Ms. Yellen’s policies have a lot of money behind them. The Inflation Reduction Act, with its incentives for manufacturers to build factories producing solar panels or wind turbines and for consumers to buy electric vehicles, is expected to cost more than $800 billion over the next decade.

But no one, least of all the Labour Party, thinks Britain has the money to do something so bold. Public debt is at its highest level since the early 1960s and interest payments have ballooned. Taxes are also historically high. Current spending plans suggest a squeeze on many public services amid urgent demands for more health spending and promises to increase military spending.

“There’s not a huge amount of money there,” Ms Reeves told the BBC on Friday.

In a sense, Ms Reeves has tightened her constraints by vowing not to raise Britain’s three main taxes and to uphold her predecessor’s “fiscal rule” of running down debt over five years. To avoid deepening austerity, Labour is banking on economic growth to improve public finances and is dependent on a surge in private sector investment.
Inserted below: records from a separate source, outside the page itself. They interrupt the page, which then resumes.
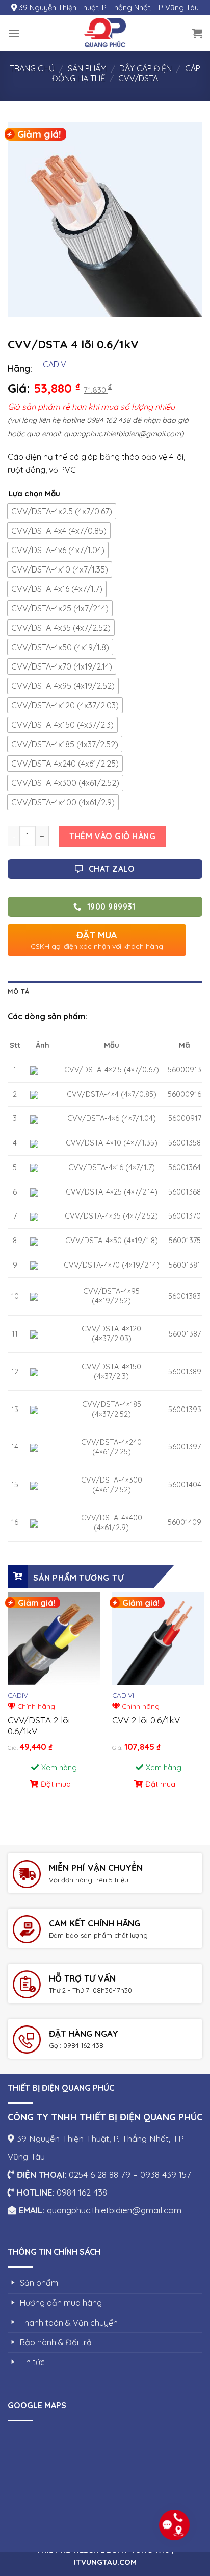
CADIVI (55, 364)
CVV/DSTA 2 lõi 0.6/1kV (39, 1725)
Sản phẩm (87, 68)
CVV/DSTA (138, 78)
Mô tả (18, 991)
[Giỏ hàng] (197, 33)
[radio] (62, 511)
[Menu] (14, 32)
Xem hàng (59, 1767)
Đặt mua (56, 1784)
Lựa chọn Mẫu (34, 493)
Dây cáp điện (145, 68)
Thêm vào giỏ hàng (112, 836)
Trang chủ (32, 68)
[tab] (105, 991)
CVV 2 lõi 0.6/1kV (146, 1719)
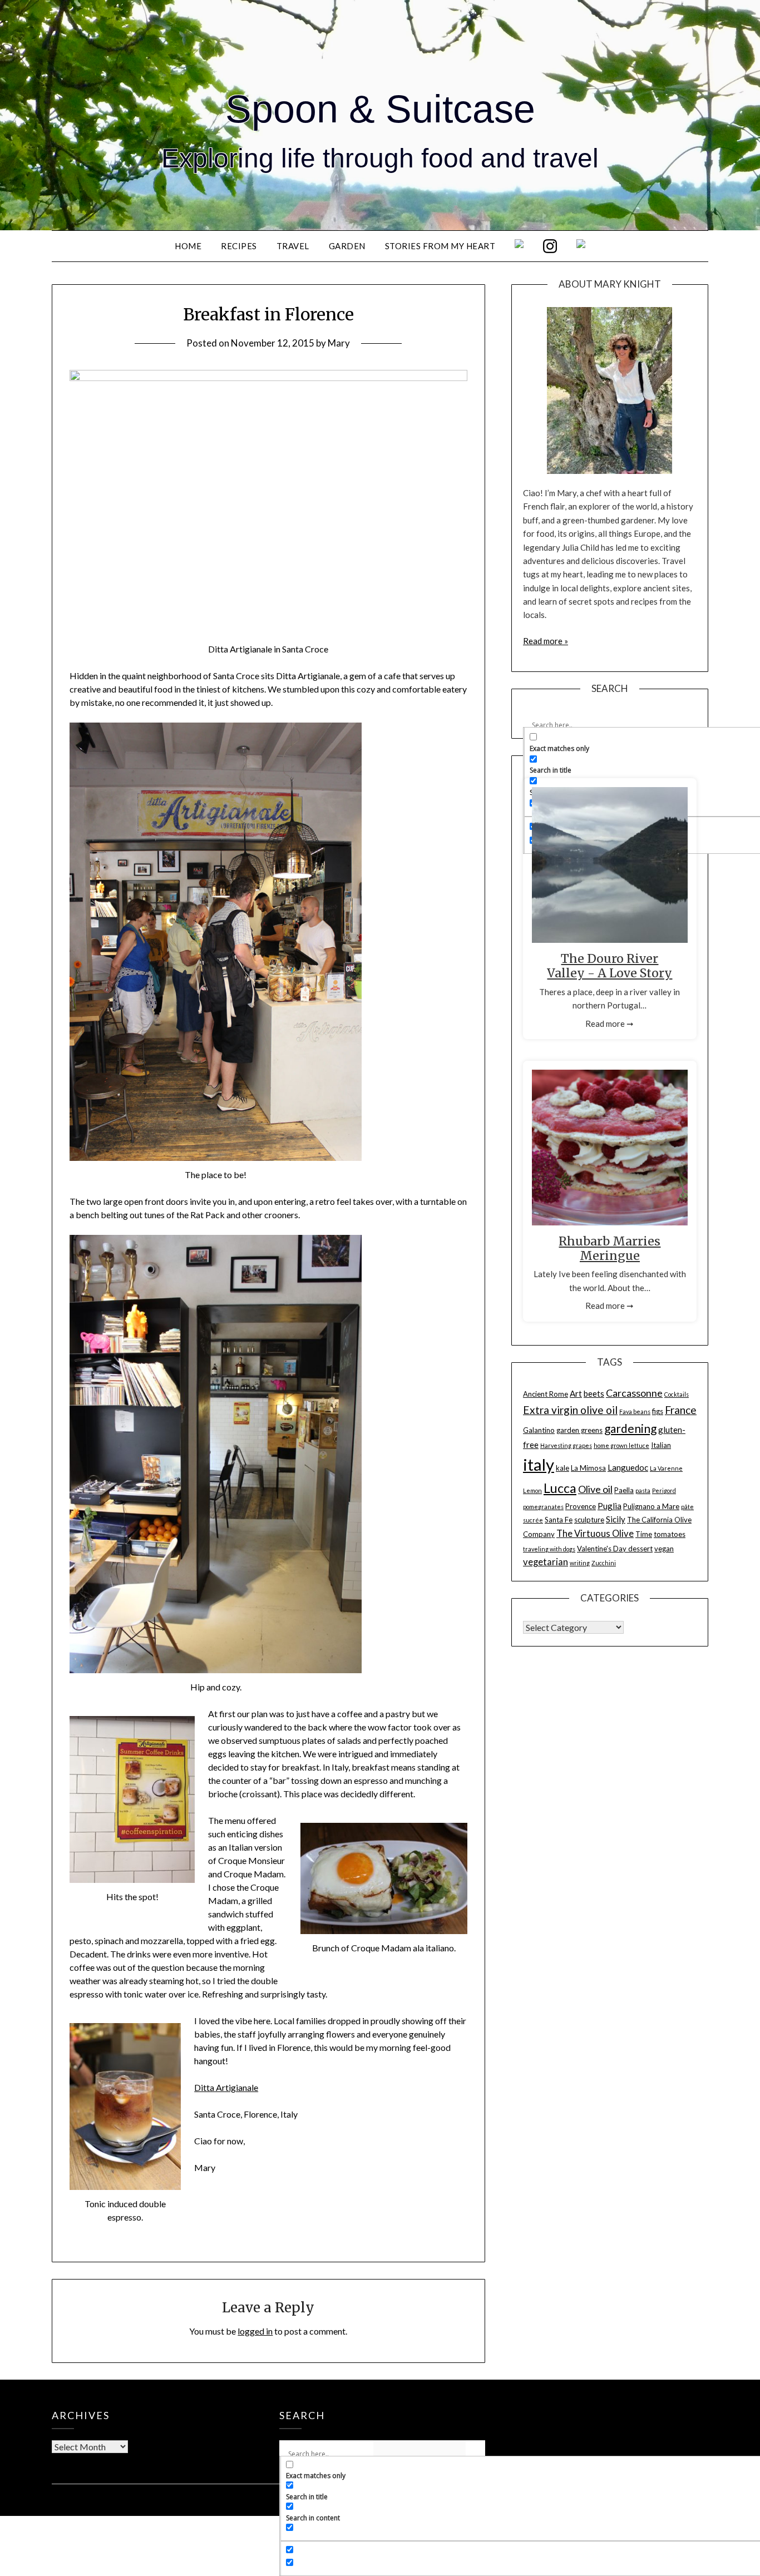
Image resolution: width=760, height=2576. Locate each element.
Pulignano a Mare (651, 1506)
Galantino (539, 1430)
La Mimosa (588, 1467)
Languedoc (628, 1467)
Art (576, 1393)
Ms. Reeves is betting that stability can create the conditions for growth, investment and better-paying jobs. She did not respond to requests for comment on her policy plans.

In the current “age of uncertainty,” as she has called it, with rising geopolitical tensions and climate change, Ms Reeves expects to be a manifestation of that stability. After five chancellors in five years, she is expected to complete a full five-year term. She has also said she will strengthen British institutions, such as the Office for Budget Responsibility, a watchdog.
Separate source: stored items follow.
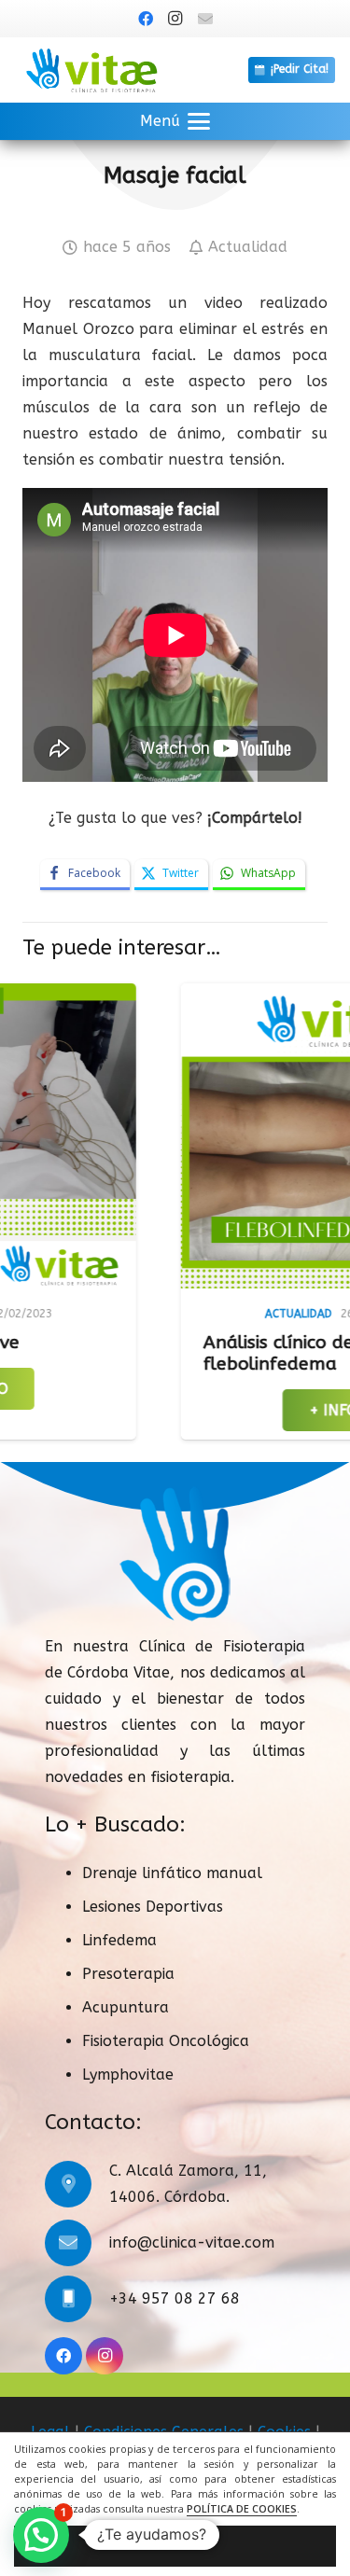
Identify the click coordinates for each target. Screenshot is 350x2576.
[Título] (205, 19)
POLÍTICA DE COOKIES (242, 2508)
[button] (175, 121)
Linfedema (119, 1940)
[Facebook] (146, 19)
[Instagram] (175, 19)
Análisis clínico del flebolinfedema (207, 1352)
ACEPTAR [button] (175, 2546)
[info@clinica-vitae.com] (77, 2243)
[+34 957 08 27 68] (77, 2299)
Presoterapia (128, 1974)
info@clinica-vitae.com (191, 2242)
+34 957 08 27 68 (174, 2298)
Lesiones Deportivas (152, 1906)
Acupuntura (125, 2007)
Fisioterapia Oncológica (165, 2041)
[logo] (91, 70)
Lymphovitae (128, 2074)
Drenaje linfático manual (172, 1873)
Otherwise, Ms Reeves is expected to focus on policy changes that do not require large spending commitments, particularly overhauling the development planning system to make it easier to build homes and upgrade the energy grid.

But for some, those constraints define Ms Reeves more than her ambition. This year, Labour abandoned a pledge to spend £28bn (about $35bn) a year on green investment that Ms Reeves announced two and a half years earlier.
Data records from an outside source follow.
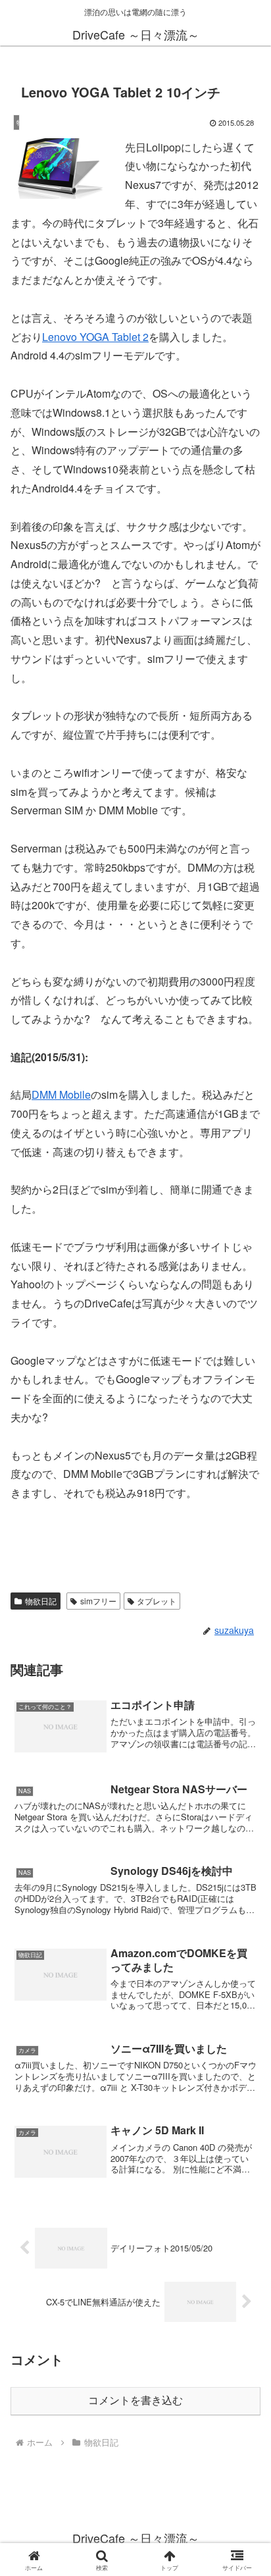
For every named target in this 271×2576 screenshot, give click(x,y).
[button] (243, 1994)
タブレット (156, 1600)
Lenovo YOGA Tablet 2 (95, 336)
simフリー (98, 1600)
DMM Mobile (61, 1094)
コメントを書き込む (135, 2400)
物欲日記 (41, 1600)
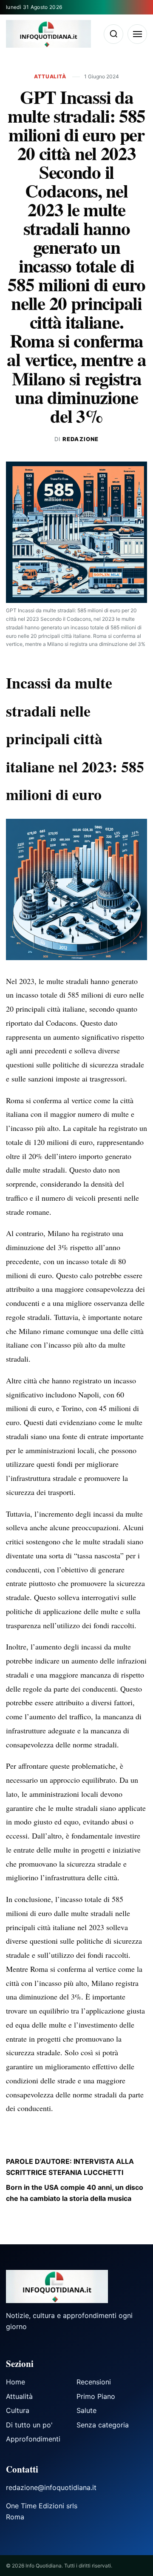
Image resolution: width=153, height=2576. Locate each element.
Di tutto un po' (29, 2425)
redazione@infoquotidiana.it (51, 2487)
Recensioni (93, 2382)
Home (15, 2382)
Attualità (51, 76)
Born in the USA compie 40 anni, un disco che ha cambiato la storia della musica (74, 2193)
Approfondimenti (33, 2439)
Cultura (17, 2410)
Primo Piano (95, 2396)
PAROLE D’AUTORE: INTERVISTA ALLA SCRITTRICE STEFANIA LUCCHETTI (70, 2167)
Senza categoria (102, 2425)
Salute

The Biden administration “broke the rules and gambled big,” and the Labour Party must do the same, said Danny Sriskandarajah, chief executive of the New Economics Foundation, a British think tank.

“If you want to move the needle on poverty, on inequality, on green investment or on crumbling public services, you have to find new money or redistribute it in much more ambitious ways,” he said.

But the Labour Party, led by Keir Starmer, has been wary of making big bets or appearing too ideological.

Instead of ideology, Labour promotes pragmatism. Ms Reeves, an economist by training, often refers to the six years she spent working at the Bank of England after college, during which she also worked at the British Embassy in Washington.

Ms. Reeves returned to Washington last year, where she met with officials including Ms. Yellen. In a speech there, she laid out her vision of how the world was changing but Britain was falling behind.

“Globalization as we once knew it is dead,” he said in a speech. In its place, a “new multilateralism” is emerging, with partnerships between nations with shared values ​​and interests.

Ms. Reeves's denunciation of globalization is inspired by Mr. Rodrik, who has argued that the era of “hyperglobalization” is over and that, instead, a new economic order must prioritize national social, economic and environmental goals. This could lead to a new “thinner” globalization, in which government focuses on creating productive jobs.

For some economists, there is a risk that this type of policy, which emphasizes security and relaunches industrial policies, could degenerate and result in rampant protectionism.

Mr Rodrik said this could be avoided if only a small number of critical technologies were protected and, as the Biden administration has said, the rules are not intended to weaken China economically.

“I see no problem if Britain also chooses to follow these principles,” Mr Rodrik said in an email exchange.

And Ms. Reeves seems intent on following the path taken by the United States.

“A new Washington consensus is taking shape,” Ms. Reeves said in a speech in March. “I think it’s in our interest to embrace that consensus,” which will depend on having a more active state, she said.